It’s Only a Cabbage

Running errands can be tricky with any children, anytime. I like to be efficient and purposeful when getting things done, and kids don’t really work that way. I recently had a high need for food and more and ended up taking my two youngest to town, including my son who is blind.

Eddie sitting outside at a table eating a brownie with a dog drooling over the food in the background

We started at a bakery due to gathering Mother’s Day treats for my pregnant sister, and it was a good excuse for baked goods. We found a parking space near the front, a manageable line, a gluten free brownie for my son, and an open table near a window. Eddie loved the snack and a dog passing by had to stop and drool too. We then headed to the mall.

The mall was a challenge; loud, unpredictable places always seem to be. After about a good hour of putting up with shopping, Eddie was ready for some down time. We headed to my sisters, with her treats in hand, and I decided to leave the kids with her while making the dreaded Saturday run to the grocery store.

----

Rewrite the errands passage starting with "We started at" and going on through "to the mall.", putting "coffee shop" in place of "bakery". None of the material is needed to complete this task.

■ **Material provided**:
----

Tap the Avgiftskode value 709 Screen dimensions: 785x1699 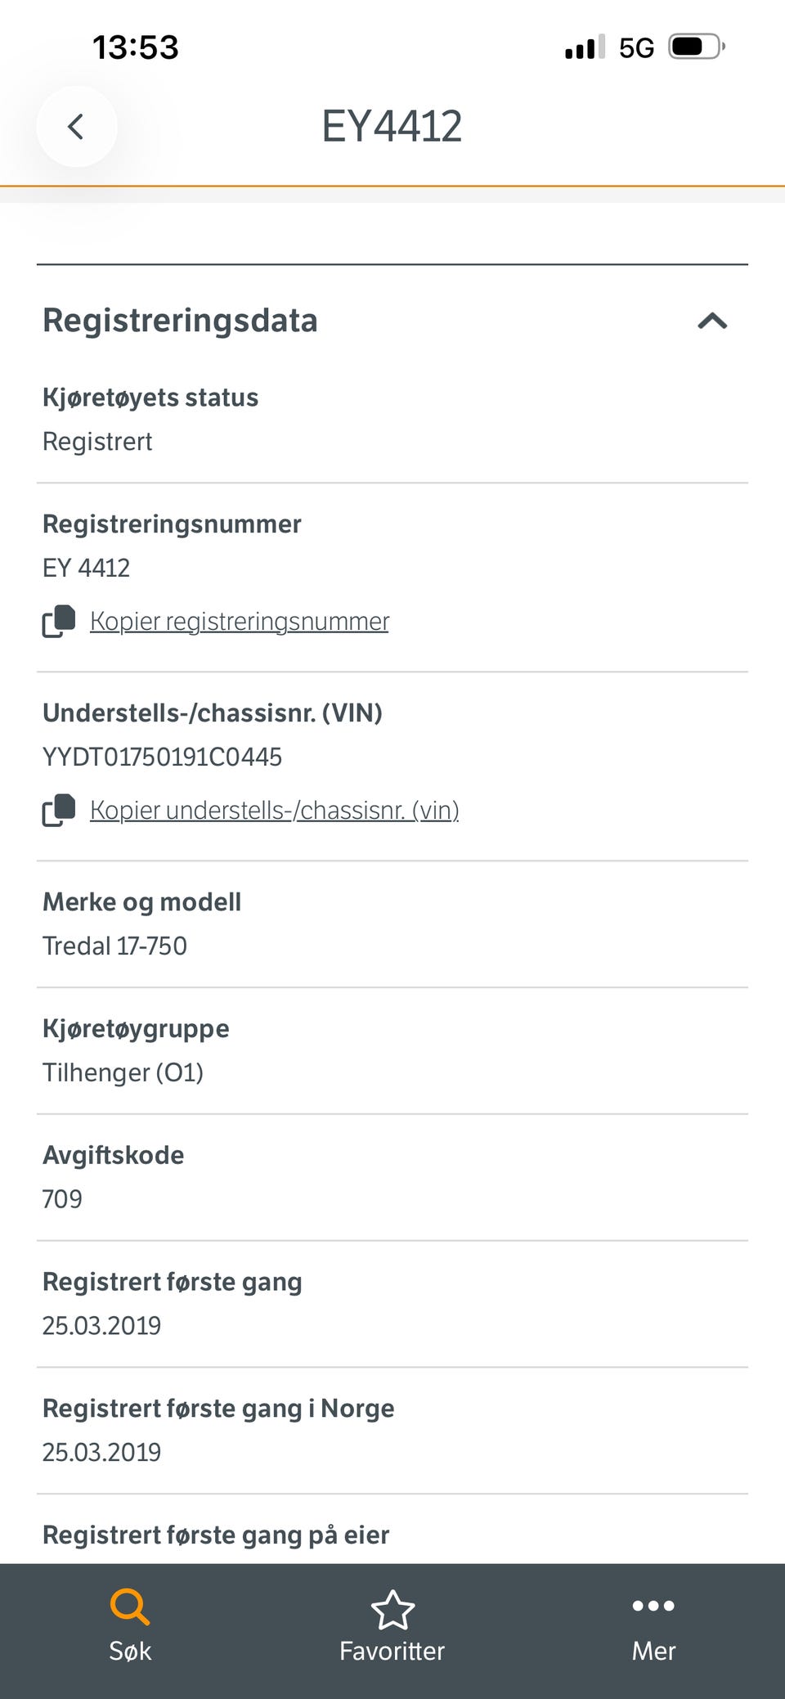coord(62,1200)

----

■ **The output**:
We started at a coffee shop due to gathering Mother’s Day treats for my pregnant sister, and it was a good excuse for baked goods. We found a parking space near the front, a manageable line, a gluten free brownie for my son, and an open table near a window. Eddie loved the snack and a dog passing by had to stop and drool too. We then headed to the mall.